Directions for this task: For the entries below, say how many lines hold the word "Given", with the number as the only reply.

Listed records:

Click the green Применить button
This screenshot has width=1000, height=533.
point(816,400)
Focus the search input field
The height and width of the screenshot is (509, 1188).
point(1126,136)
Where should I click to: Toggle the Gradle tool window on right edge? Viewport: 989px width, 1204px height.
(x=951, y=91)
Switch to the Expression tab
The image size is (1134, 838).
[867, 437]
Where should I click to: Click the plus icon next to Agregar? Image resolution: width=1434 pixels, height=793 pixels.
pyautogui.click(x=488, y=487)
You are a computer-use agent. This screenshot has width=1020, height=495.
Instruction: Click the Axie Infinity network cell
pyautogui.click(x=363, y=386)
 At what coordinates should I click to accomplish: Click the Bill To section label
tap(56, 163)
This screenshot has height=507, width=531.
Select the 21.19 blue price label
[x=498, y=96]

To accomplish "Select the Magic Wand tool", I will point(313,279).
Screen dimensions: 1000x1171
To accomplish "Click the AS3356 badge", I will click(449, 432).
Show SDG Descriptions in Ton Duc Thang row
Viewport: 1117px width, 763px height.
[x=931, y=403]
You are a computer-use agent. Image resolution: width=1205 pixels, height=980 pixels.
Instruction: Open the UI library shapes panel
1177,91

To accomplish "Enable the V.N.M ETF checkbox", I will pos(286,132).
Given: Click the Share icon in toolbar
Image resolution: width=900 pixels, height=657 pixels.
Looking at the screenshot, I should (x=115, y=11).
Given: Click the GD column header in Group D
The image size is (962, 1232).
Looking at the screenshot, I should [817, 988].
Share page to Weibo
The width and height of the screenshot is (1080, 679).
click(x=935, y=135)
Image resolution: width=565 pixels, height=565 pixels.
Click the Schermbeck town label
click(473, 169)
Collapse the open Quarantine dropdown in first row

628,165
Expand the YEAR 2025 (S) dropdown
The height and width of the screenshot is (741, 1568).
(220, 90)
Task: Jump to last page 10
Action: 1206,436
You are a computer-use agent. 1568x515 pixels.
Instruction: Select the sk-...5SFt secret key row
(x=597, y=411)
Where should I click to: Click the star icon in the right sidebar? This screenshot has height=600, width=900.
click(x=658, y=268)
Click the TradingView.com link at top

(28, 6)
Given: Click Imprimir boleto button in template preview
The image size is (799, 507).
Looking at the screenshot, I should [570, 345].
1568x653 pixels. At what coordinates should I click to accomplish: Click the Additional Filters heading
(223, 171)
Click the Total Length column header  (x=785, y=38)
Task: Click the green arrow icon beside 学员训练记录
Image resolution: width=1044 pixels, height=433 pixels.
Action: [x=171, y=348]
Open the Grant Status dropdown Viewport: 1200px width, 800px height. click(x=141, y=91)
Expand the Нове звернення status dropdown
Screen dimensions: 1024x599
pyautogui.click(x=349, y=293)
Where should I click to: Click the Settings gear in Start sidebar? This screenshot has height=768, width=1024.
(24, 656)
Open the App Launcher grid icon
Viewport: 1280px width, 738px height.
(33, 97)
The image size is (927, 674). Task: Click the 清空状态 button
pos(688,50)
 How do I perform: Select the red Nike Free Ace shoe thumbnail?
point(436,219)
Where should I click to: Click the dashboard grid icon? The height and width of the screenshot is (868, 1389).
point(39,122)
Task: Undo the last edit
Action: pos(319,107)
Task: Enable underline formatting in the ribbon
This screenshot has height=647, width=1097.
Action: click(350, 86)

Finished task: 3